Na manhã da última sexta-feira (15/06), a obrigatoriedade de instalação de portas de segurança nas agências bancárias foi tema de discussão durante audiência pública promovida pelo Vereador Francisco Chagas, e que reuniu mais de 150 pessoas. A audiência foi realizada através da Comissão de Finanças e Orçamento, em conjunto com a Comissão de Administração Pública.
O vereador Francisco Chagas avaliou como fundamental o retorno da discussão sobre o tema. “Antes do Projeto de Lei ser aprovado nesta Casa, ficamos dois anos discutindo sua viabilidade. Infelizmente, o PL foi vetado pelo Executivo. Agora, com esta audiência, queremos retomar a pauta e debater qual é a melhor solução para todos.
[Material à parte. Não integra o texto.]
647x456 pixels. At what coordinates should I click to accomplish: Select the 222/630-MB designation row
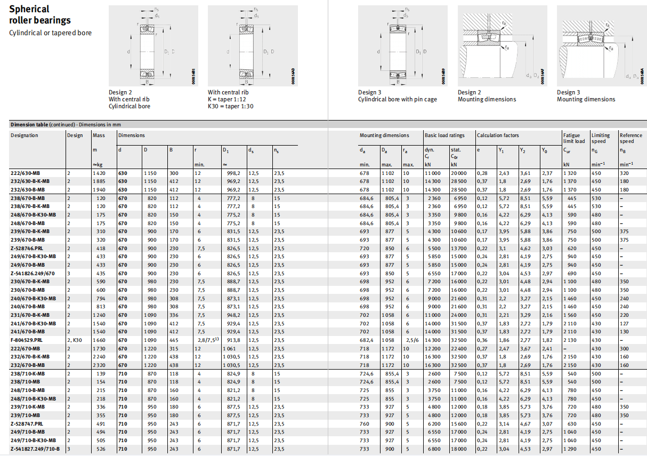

Iremos avaliar se faremos um substitutivo ou batalharemos para derrubar o veto do Executivo, tudo envolvendo a opinião pública, provocando uma mobilização dos setores e da sociedade”, analisou.
Para o parlamentar também existem outros dispositivos que podem aprimorar o uso das portas de segurança e obter uma melhor eficiência. “Já temos no mercado um sistema de segurança que identifica apenas armas de fogo, e ele poderia ser utilizado para que as pessoas que estejam com objetos metálicos comuns não sejam barradas nas portas, e nem passem por qualquer constrangimentos”, acrescentou.
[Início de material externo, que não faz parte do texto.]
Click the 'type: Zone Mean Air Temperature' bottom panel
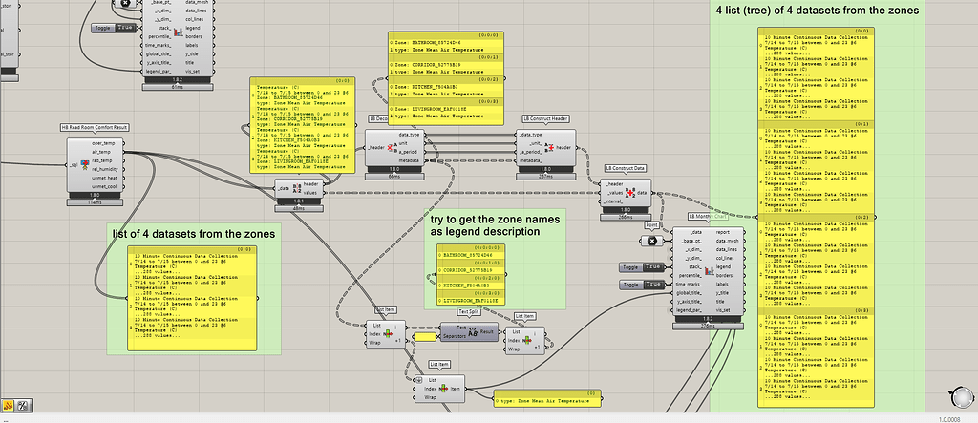978x423 pixels. 545,399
A presidenta do Sindicato dos Bancários de São Paulo, Osasco e Região, Juvândia Moreira, afirmou que os funcionários estão apreensivos, preocupados com a questão da segurança e são totalmente favoráveis à manutenção dessas portas. Ela defendeu que outras medidas devem ser tomadas pelos bancos. “Deveriam aumentar o número de vigilantes e instalar biombos nos caixas, para que ninguém veja o que a outra pessoa está fazendo”, sugeriu.
Para ela, é essencial que os bancos invistam, ainda, em uma campanha de esclarecimento da população a respeito da importância da utilização das portas de segurança.
O presidente da CONTRAF/CUT, Carlos Cordeiro endossou as palavras da presidenta do sindicato e lembrou que os bancos se utilizam de índice de eficiência, onde é preciso ganhar mais e reduzir o custo. “Os bancos não investem em segurança; querem proteger apenas o dinheiro e não se preocupam em preservar a vida”.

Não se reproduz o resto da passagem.